Sepsis-like syndrome in a patient after Fecal Microbiota Transplant

Clostridium difficile infection causes pain and diarrhea, is sometimes fatal, and normally occurs after a course of antibiotics leaves the gut in a state of dysbiosis where the C. diff can thrive.  Doctors normally prescribe antibiotics to cure this infection, but this can sometimes exacerbate the problem, making the gut even more prone to infection.  Fecal microbiota transplants (FMT) are the most successful therapy to treat the condition and have been seen to be successful in as many as 95% of treatments. 

A group of doctors in California chronicled the story of a 56-year-old woman who suffered from C. diff after she took a 10-day course of amoxicillin after she became sick with bacterial sinusitis. She went to the doctor after getting very sick and reporting 8-10 bowel movements per day. She was then prescribed various other antibiotic regimes that did not improve her condition over several days and a stool analysis found that she had C. diff.

While admitted at the hospital she was prescribed more antibiotics including metronidazole, vancomycin, and fidaxomicin however this only exacerbated her problems. Finally, her husband was identified as a potential stool donor and on Day 15 she underwent an FMT.

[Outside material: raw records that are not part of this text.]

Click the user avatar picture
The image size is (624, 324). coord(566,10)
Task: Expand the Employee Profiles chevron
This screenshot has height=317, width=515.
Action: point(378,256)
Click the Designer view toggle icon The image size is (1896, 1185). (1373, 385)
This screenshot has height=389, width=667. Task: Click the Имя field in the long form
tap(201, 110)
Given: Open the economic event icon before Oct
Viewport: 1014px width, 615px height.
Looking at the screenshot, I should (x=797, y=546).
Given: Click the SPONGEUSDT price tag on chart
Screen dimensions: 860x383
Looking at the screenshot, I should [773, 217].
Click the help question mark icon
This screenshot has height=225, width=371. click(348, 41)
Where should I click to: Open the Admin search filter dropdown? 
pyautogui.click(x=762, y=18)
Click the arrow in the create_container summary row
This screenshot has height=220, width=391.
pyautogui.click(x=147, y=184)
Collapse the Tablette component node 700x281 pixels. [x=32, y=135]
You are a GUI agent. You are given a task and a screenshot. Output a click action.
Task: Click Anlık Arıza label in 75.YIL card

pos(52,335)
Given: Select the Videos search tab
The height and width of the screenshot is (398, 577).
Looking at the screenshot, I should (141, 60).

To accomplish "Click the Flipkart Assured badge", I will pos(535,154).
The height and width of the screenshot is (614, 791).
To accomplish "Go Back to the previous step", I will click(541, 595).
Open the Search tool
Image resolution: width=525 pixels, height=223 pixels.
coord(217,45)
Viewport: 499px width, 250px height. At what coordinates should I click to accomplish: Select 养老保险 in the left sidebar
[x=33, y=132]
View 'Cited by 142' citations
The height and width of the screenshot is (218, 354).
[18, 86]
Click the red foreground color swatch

Six hours after the FMT, the woman developed sepsis-like syndrome and had a fever, tachycardia, and hypotension. After the woman was transferred to ICU, it was decided that no further antibiotics would be initiated as this could prevent the FMT from being effective and she did not clinically appear to be severely ill despite her vitals.  The following morning she was recovering and her vital signs normalized. Three days later, she was discharged and six weeks later, her stool frequency had reduced to 2-3 times per day and there was no C. diff recurrence.

Why was it that, this woman suffered from a condition that looked like sepsis after the FMT? The hypotheses included that it could have been a result of another pathogen derived from the donated stool. Second, it could have been a compilation from the procedure such as a perforated colon. Third, the FMT may have been unsuccessful resulting in untreated infection after the cessation of antibiotics the day prior. And finally, it could have been a result of the representation of an immune response as a result of a new gut microbiota.

While this was only an example of one patient and they did not discover the reason for her sepsis-like symptoms, this was an example of the harm that an FMT can cause. The authors state that well designed, executed, and interpreted clinical trials should be conducted if FMTs are to be used for higher risk/benefit conditions.